TikToker under fire for 'crazy dangerous' act while driving: 'A criminal offense'

Justin Chan
·2-min read

An 18-year-old TikToker is in hot water after he shared of video of himself misusing Tesla Autopilot.

Although Johnathon Cox posted the TikTok back in November 2020, social media users seem to have come across it just recently and are now questioning whether what he did was legal.

In the clip, Cox is seen sleeping in the front passenger seat of his 2020 Tesla Model 3 Standard Range Plus as his Tesla Autopilot guides the car down a highway at a considerable speed. He is then seen sleeping in the backseat before the video jumps to a brief interaction between him and another driver. Throughout the entire TikTok, his mother, who records him, seems to encourage his behavior.

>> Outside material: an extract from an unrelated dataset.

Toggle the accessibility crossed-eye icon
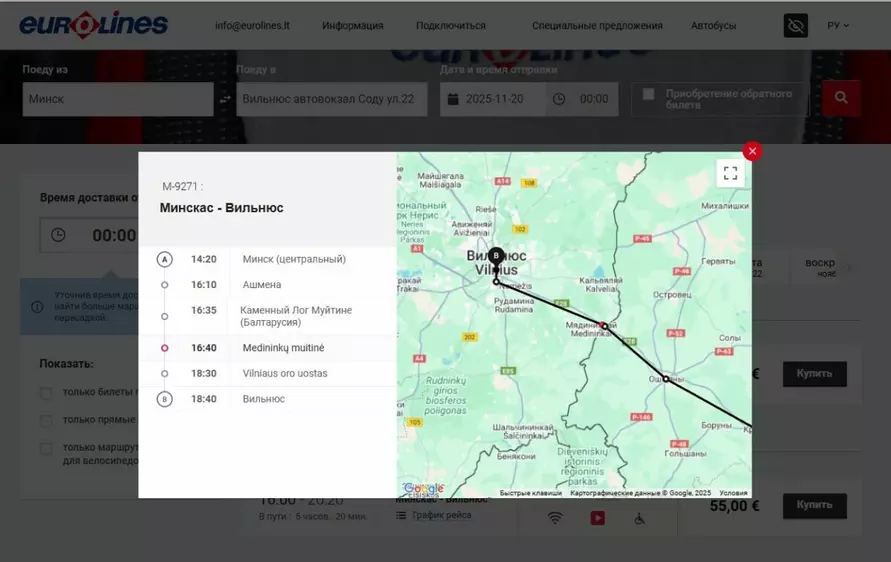This screenshot has height=562, width=891. coord(796,26)
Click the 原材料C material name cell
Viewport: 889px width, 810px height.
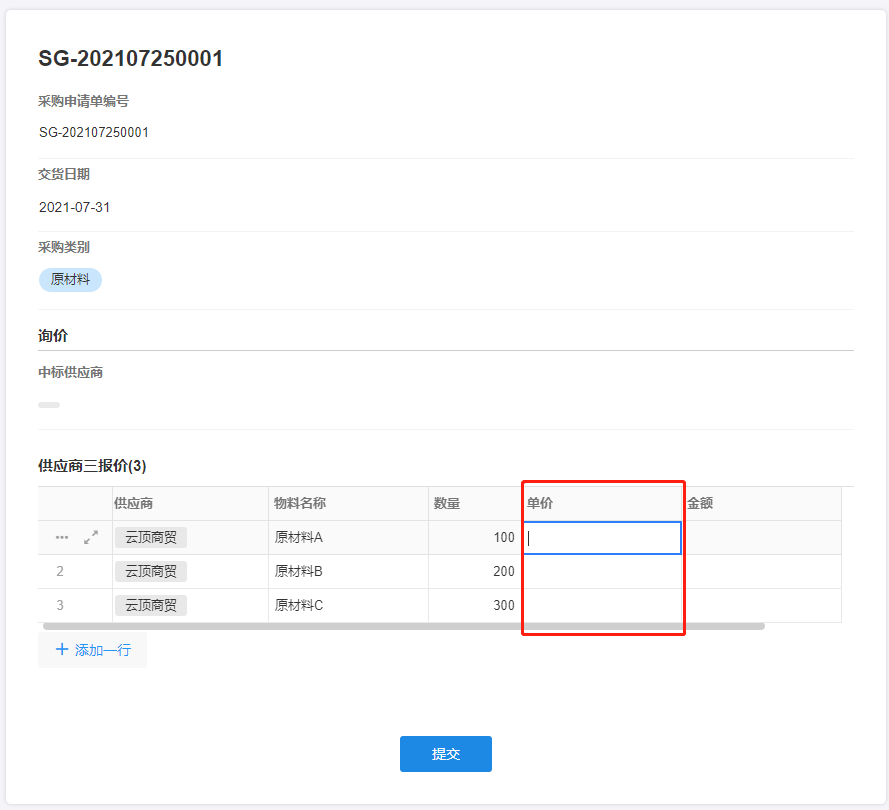[348, 605]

The TikTok has since been viewed nearly 70,000 times, but it had at least one user scared.

“Omg id be too scared to lay down while my car is speeding down a highway all by itself,” the person wrote.

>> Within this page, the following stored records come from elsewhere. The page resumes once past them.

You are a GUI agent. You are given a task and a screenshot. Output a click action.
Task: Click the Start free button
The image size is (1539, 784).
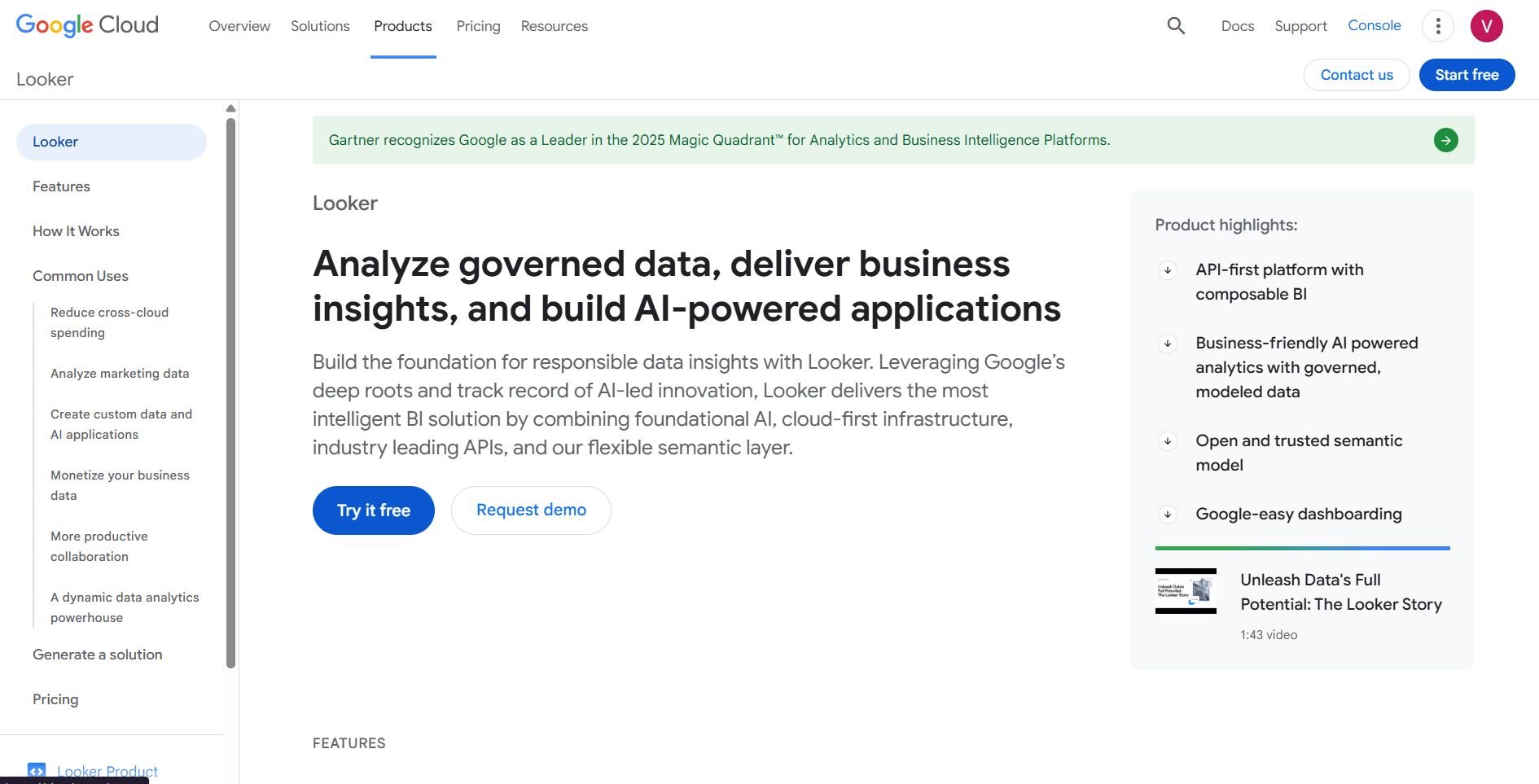(x=1467, y=75)
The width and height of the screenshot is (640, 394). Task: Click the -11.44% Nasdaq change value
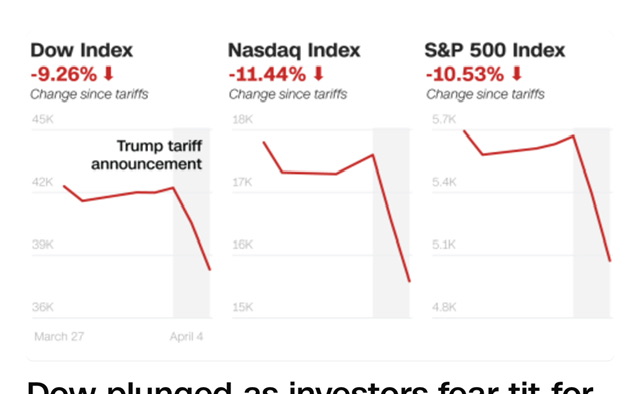point(267,74)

Cox also shared a longer version of the TikTok on YouTube, where he openly admits that he wanted to do a video where he sleeps in the front of the car and shows up in the backseat. In the description of the video, he wrongly claims that the stunt was “done by professionals on a closed-circuit course.” In January, YouTube users largely criticized him and his mother for engaging in a reckless act before Cox turned the video’s comments section off.

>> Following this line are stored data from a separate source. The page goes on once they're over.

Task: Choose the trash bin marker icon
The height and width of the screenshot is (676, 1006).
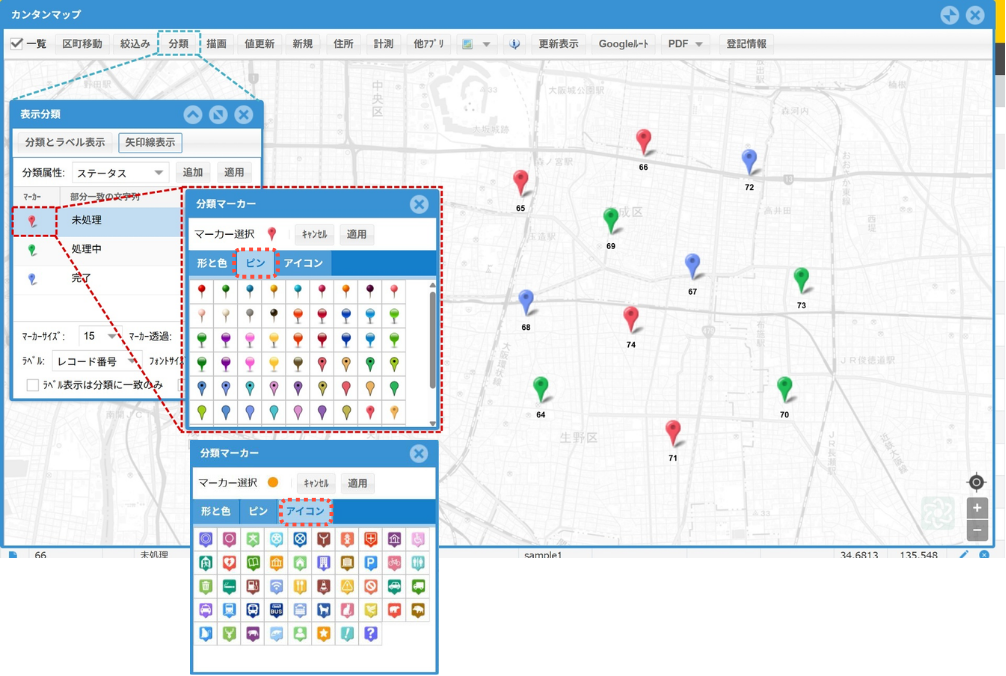Action: 206,587
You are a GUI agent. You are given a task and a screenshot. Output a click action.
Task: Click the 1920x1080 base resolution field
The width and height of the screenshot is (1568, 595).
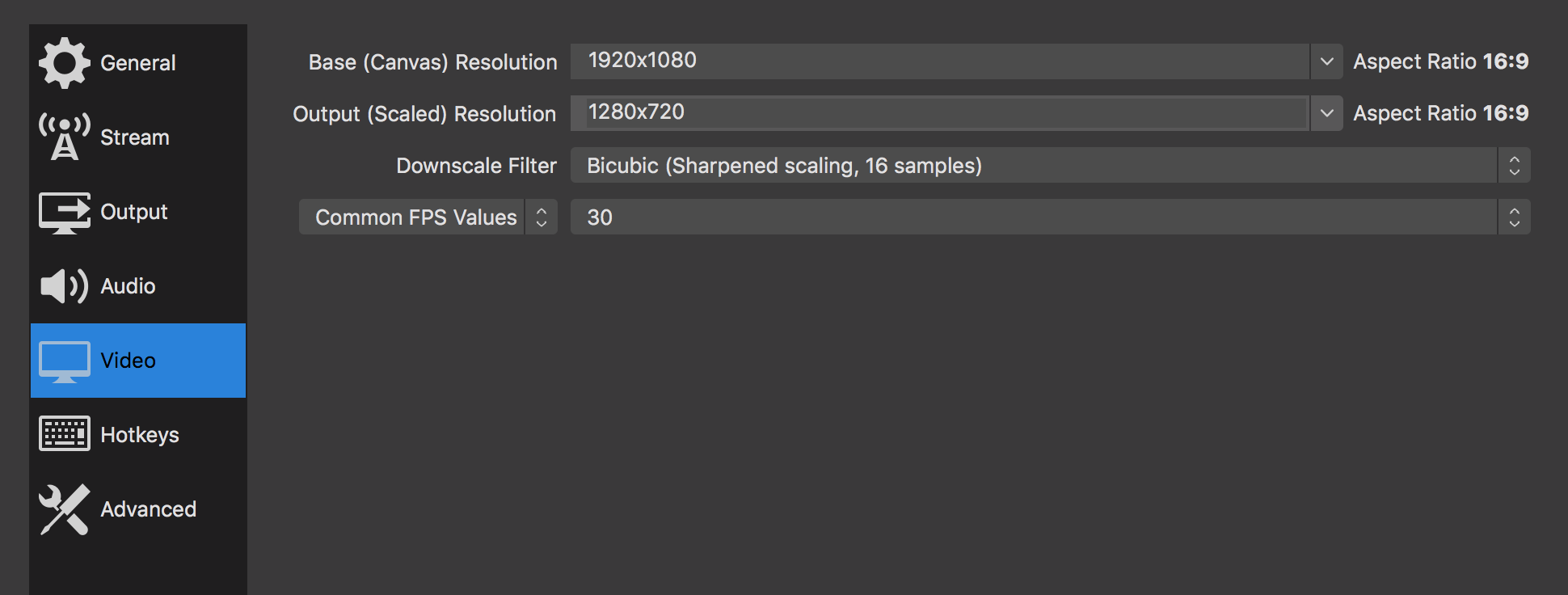(940, 61)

Other publications have since similarly denounced the TikToker for his risky act.

In a blistering article, Electrek, for example, called Cox “dumb enough” to record himself misusing the Tesla Autopilot feature. It also suggested that the teenager had committed “a criminal offense.”

“We have all done dumb things when we were young, but this is crazy dangerous and endangering not just himself and his passenger, but everyone else on the road,” Electrek’s Fred Lambert wrote.

The Drive also called Cox out for his “incriminating video.”

For the record, Tesla forbids drivers from using its Autopilot feature without the drivers’ hands on the wheel. The company also requires that drivers be “fully attentive,” according to its website.

“While these features are designed to become more capable over time, the currently enabled features do not make the vehicle autonomous,” it said of its self-driving system.